▸ Activity: No pictures belong in the result; set down exactly the lines from the one containing "Where should I click to: Select" through the final line of the listing, and nothing more.

○ ○ ○

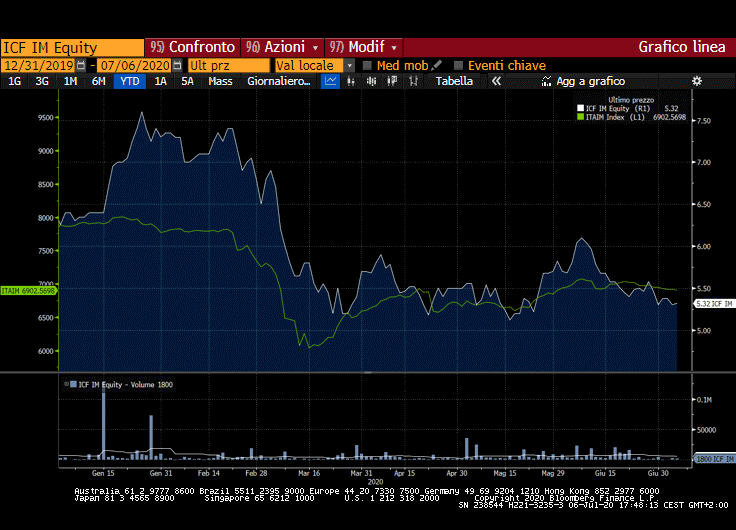Enable the Eventi chiave checkbox

pos(458,65)
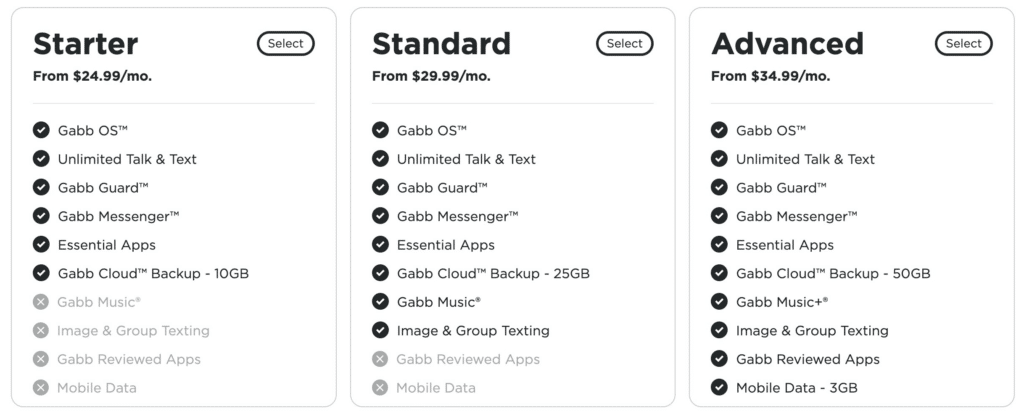Select the Starter plan
Viewport: 1024px width, 411px height.
pyautogui.click(x=285, y=44)
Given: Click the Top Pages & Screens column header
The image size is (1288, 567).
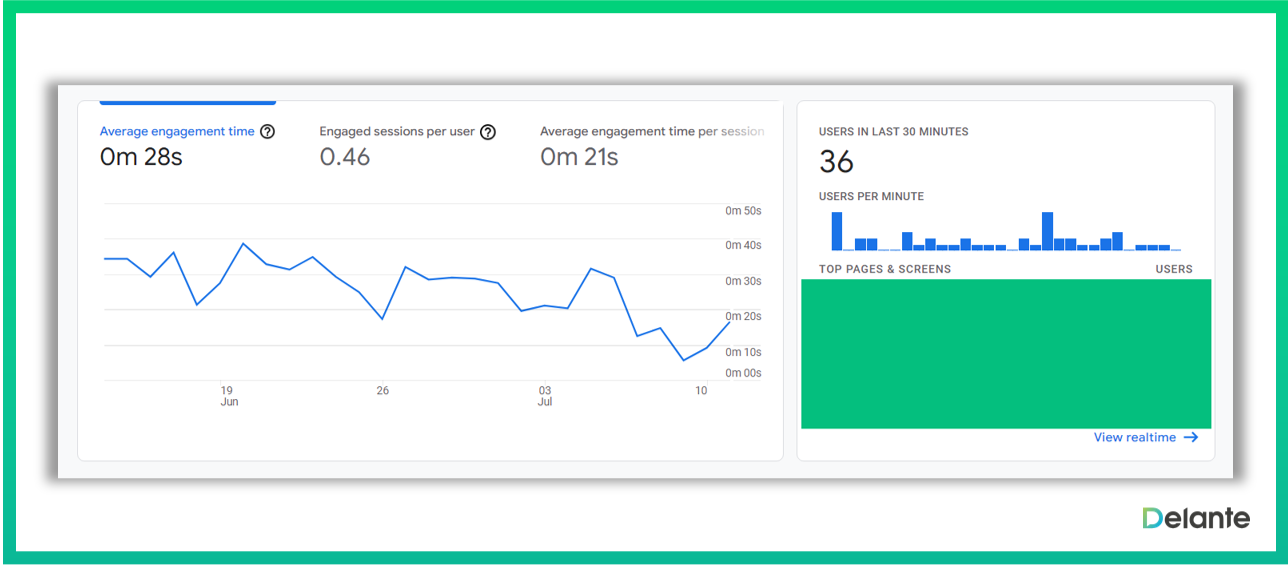Looking at the screenshot, I should (x=884, y=269).
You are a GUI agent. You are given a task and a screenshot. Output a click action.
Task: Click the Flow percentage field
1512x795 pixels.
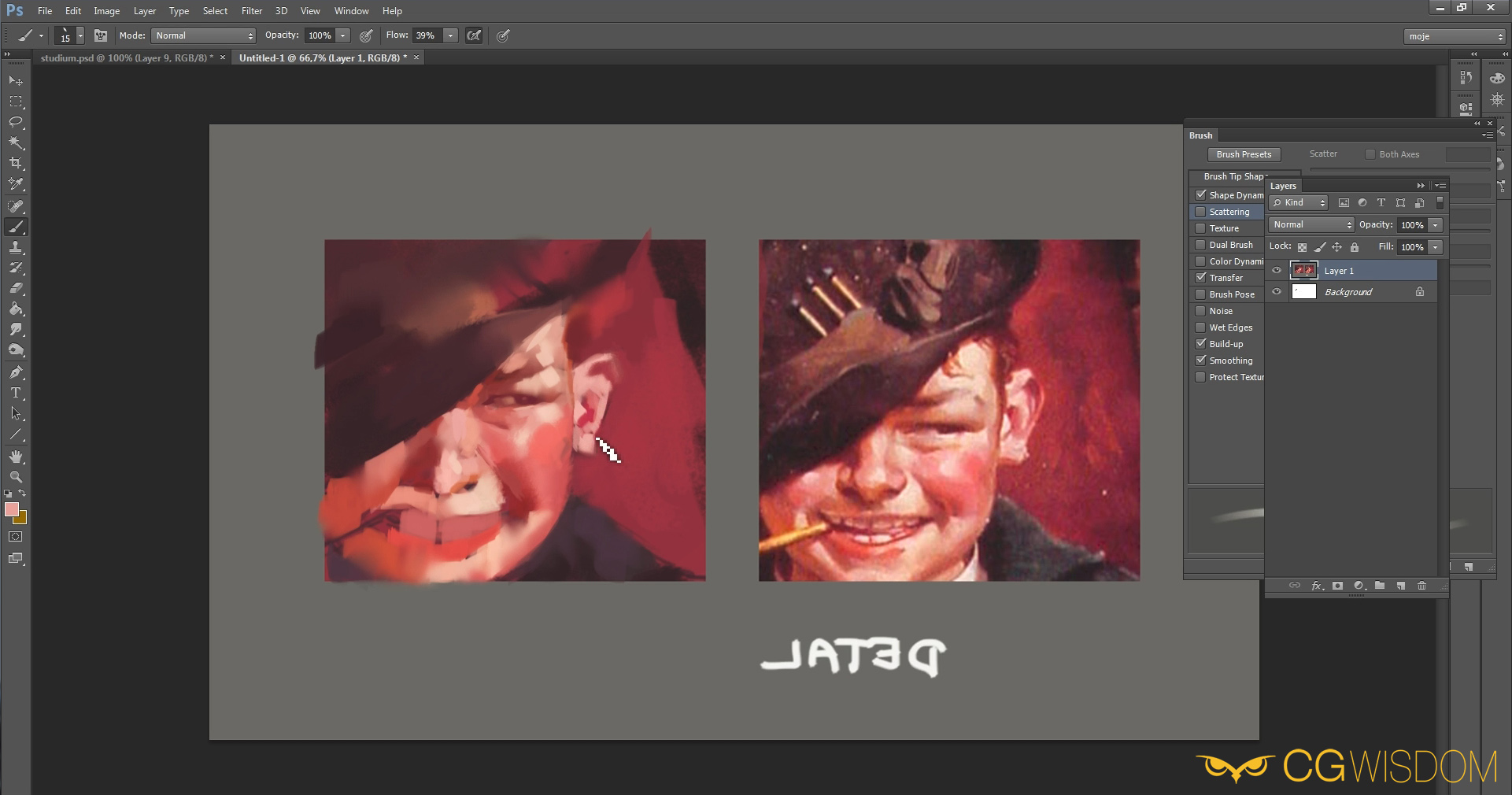pos(427,35)
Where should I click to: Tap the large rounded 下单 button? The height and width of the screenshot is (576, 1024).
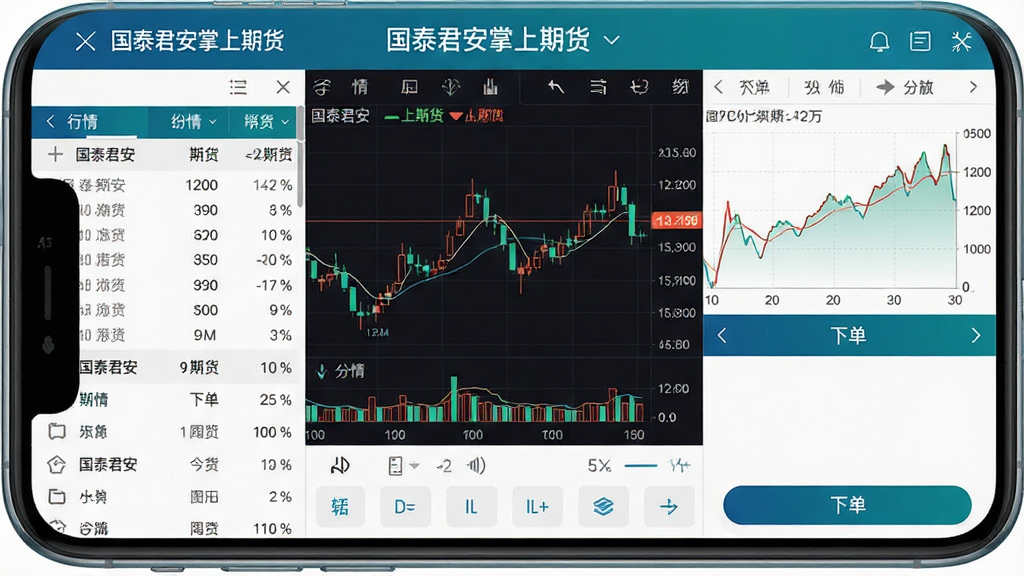click(x=847, y=505)
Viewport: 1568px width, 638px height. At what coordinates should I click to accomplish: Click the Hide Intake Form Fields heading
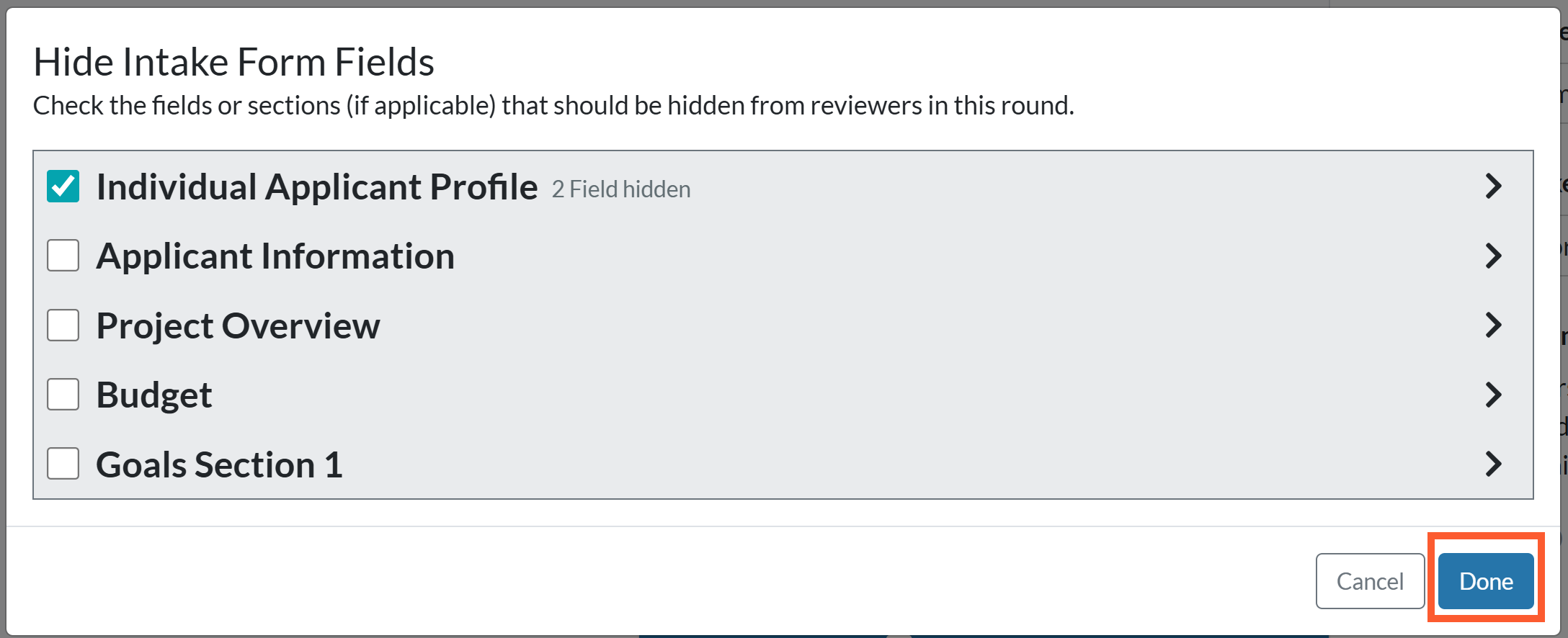[233, 62]
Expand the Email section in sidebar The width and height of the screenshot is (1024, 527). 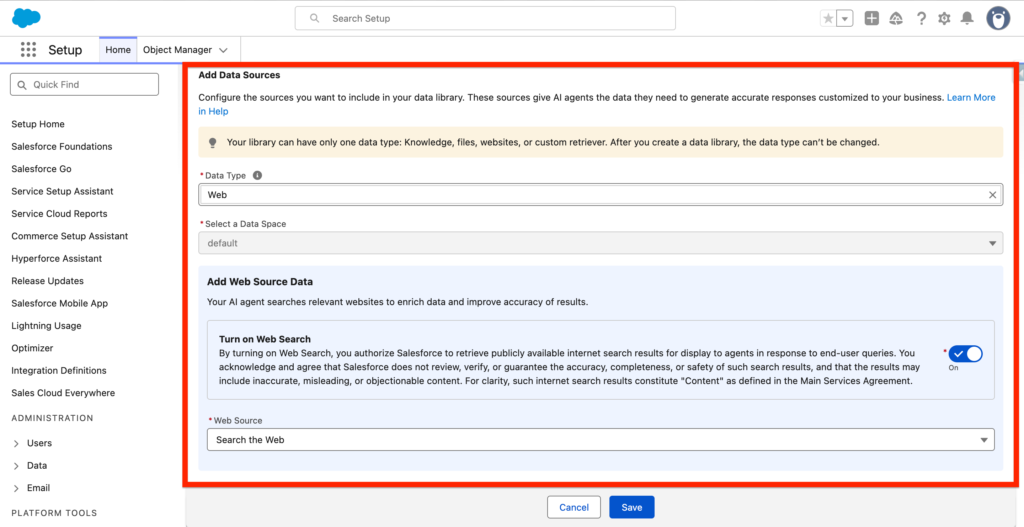pos(17,488)
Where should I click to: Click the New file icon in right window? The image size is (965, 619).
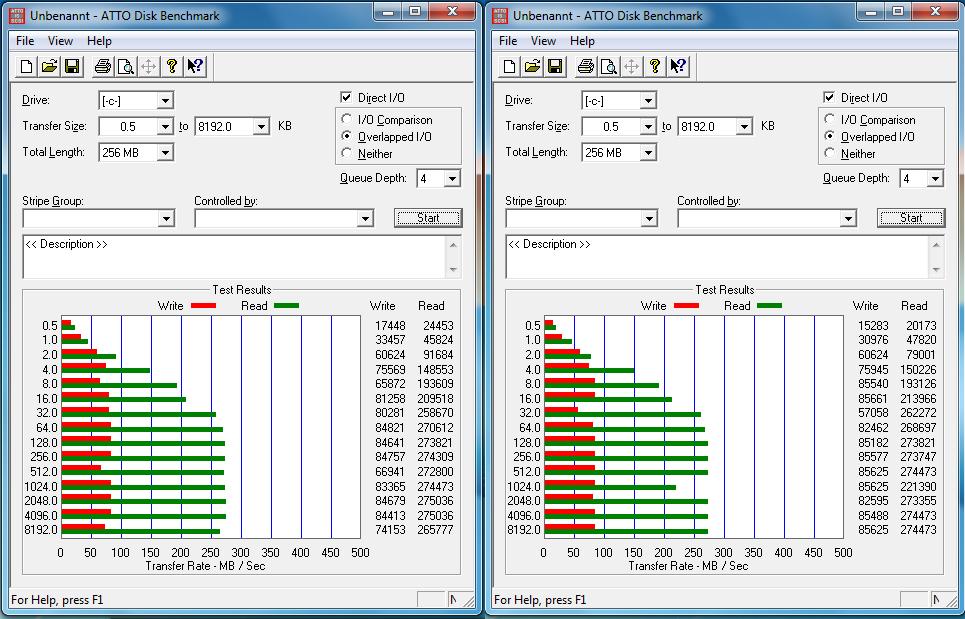(510, 67)
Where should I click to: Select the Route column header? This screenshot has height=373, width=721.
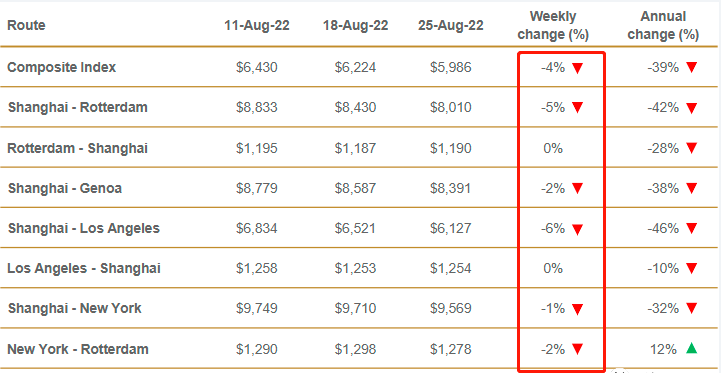point(27,25)
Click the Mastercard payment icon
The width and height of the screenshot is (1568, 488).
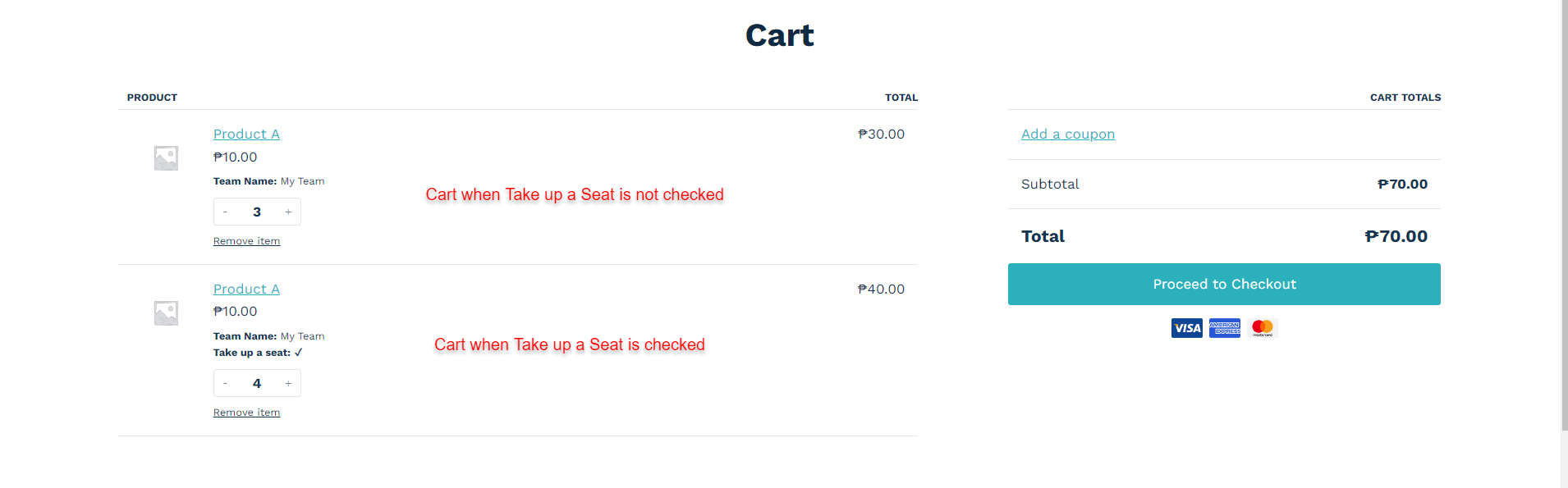pyautogui.click(x=1262, y=328)
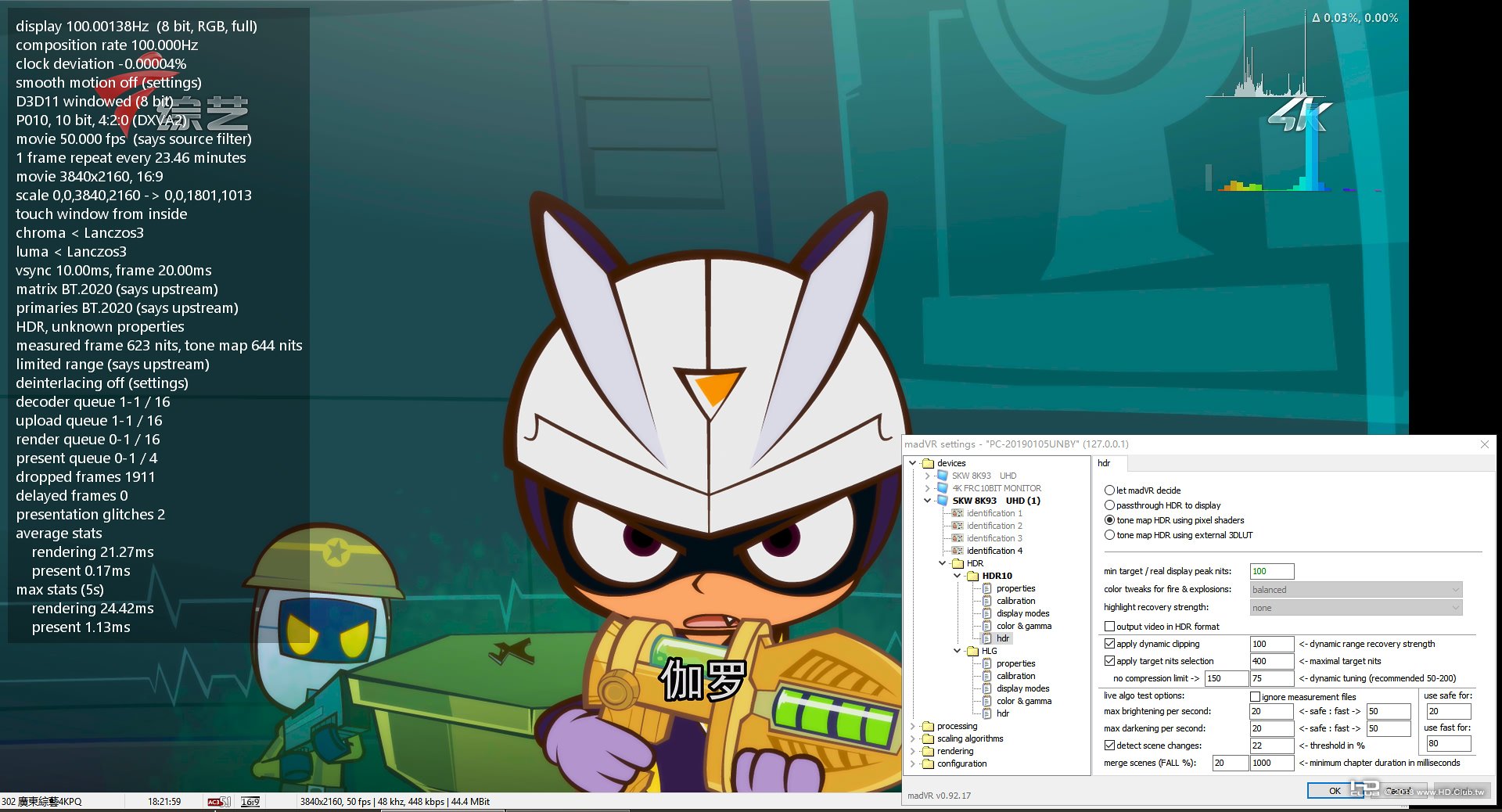Click the display peak nits field

pyautogui.click(x=1272, y=572)
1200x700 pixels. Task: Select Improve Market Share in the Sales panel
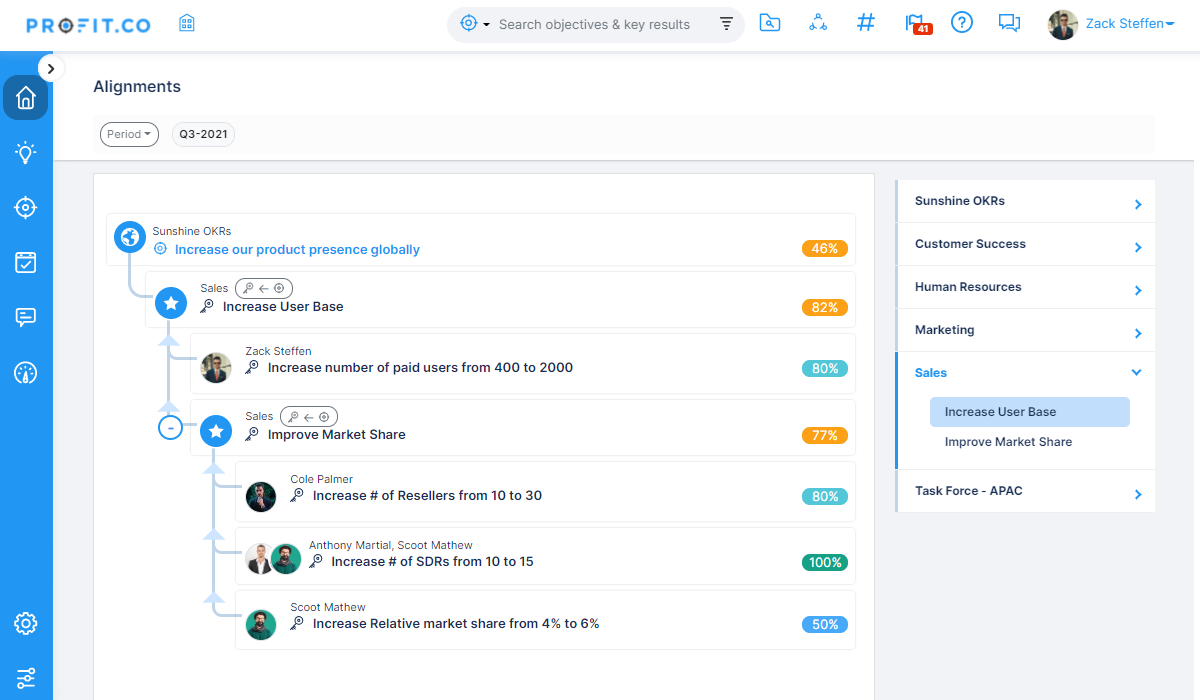point(1008,441)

○ ○ ○

▸ Written response:
Where should I click to: Select the Route column header? This screenshot has height=373, width=721.
point(27,25)
Click the Mastercard payment icon
The width and height of the screenshot is (1568, 488).
pyautogui.click(x=1262, y=328)
Click the display peak nits field

pyautogui.click(x=1272, y=572)
1200x700 pixels. Task: Select Improve Market Share in the Sales panel
point(1008,441)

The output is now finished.